• [What you need to do]
Give back the listing word for word, from top to bottom.

• [Listed records]
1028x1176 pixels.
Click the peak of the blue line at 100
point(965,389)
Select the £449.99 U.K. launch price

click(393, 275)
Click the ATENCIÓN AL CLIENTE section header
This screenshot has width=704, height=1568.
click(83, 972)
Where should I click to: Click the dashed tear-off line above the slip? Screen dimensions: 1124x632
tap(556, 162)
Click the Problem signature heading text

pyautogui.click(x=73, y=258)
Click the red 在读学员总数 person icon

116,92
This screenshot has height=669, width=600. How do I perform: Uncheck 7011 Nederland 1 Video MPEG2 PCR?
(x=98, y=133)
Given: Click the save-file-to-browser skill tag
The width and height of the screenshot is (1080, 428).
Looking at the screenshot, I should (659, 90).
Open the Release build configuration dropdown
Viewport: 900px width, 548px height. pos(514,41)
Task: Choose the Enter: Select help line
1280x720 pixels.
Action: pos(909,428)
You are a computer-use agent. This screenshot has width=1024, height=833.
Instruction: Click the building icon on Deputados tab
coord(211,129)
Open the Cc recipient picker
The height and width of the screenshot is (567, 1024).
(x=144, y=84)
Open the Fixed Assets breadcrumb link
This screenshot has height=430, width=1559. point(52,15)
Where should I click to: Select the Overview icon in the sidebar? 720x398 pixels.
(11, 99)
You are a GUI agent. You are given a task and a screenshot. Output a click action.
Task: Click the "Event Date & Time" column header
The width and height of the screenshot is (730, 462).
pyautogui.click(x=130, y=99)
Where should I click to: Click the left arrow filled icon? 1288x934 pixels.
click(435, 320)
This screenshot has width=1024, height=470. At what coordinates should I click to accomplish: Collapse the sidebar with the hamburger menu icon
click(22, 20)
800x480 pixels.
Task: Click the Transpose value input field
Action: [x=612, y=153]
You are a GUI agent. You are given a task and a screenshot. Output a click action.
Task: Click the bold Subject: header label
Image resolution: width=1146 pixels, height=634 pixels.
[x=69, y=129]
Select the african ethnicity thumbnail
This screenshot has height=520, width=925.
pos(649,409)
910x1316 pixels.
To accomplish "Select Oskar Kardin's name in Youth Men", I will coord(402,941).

• [Answer to the problem]
1028x1176 pixels.
Click the peak of the blue line at 100
point(965,389)
Select the £449.99 U.K. launch price

click(393, 275)
Click the ATENCIÓN AL CLIENTE section header
This screenshot has width=704, height=1568.
click(83, 972)
Where should I click to: Click the dashed tear-off line above the slip? Screen dimensions: 1124x632
tap(556, 162)
Click the Problem signature heading text

pyautogui.click(x=73, y=258)
Click the red 在读学员总数 person icon

116,92
This screenshot has height=669, width=600. How do I perform: Uncheck 7011 Nederland 1 Video MPEG2 PCR?
(x=98, y=133)
Given: Click the save-file-to-browser skill tag
The width and height of the screenshot is (1080, 428).
Looking at the screenshot, I should (659, 90).
Open the Release build configuration dropdown
Viewport: 900px width, 548px height. pos(514,41)
Task: Choose the Enter: Select help line
1280x720 pixels.
Action: pos(909,428)
You are a computer-use agent. This screenshot has width=1024, height=833.
Instruction: Click the building icon on Deputados tab
coord(211,129)
Open the Cc recipient picker
The height and width of the screenshot is (567, 1024).
(x=144, y=84)
Open the Fixed Assets breadcrumb link
This screenshot has height=430, width=1559. point(52,15)
Where should I click to: Select the Overview icon in the sidebar? 720x398 pixels.
(11, 99)
You are a GUI agent. You are given a task and a screenshot. Output a click action.
Task: Click the "Event Date & Time" column header
The width and height of the screenshot is (730, 462).
pyautogui.click(x=130, y=99)
Where should I click to: Click the left arrow filled icon? 1288x934 pixels.
click(435, 320)
This screenshot has width=1024, height=470. At what coordinates should I click to accomplish: Collapse the sidebar with the hamburger menu icon
click(22, 20)
800x480 pixels.
Task: Click the Transpose value input field
Action: [x=612, y=153]
You are a GUI agent. You are given a task and a screenshot. Output a click action.
Task: Click the bold Subject: header label
Image resolution: width=1146 pixels, height=634 pixels.
[x=69, y=129]
Select the african ethnicity thumbnail
This screenshot has height=520, width=925.
pos(649,409)
910x1316 pixels.
To accomplish "Select Oskar Kardin's name in Youth Men", I will coord(402,941).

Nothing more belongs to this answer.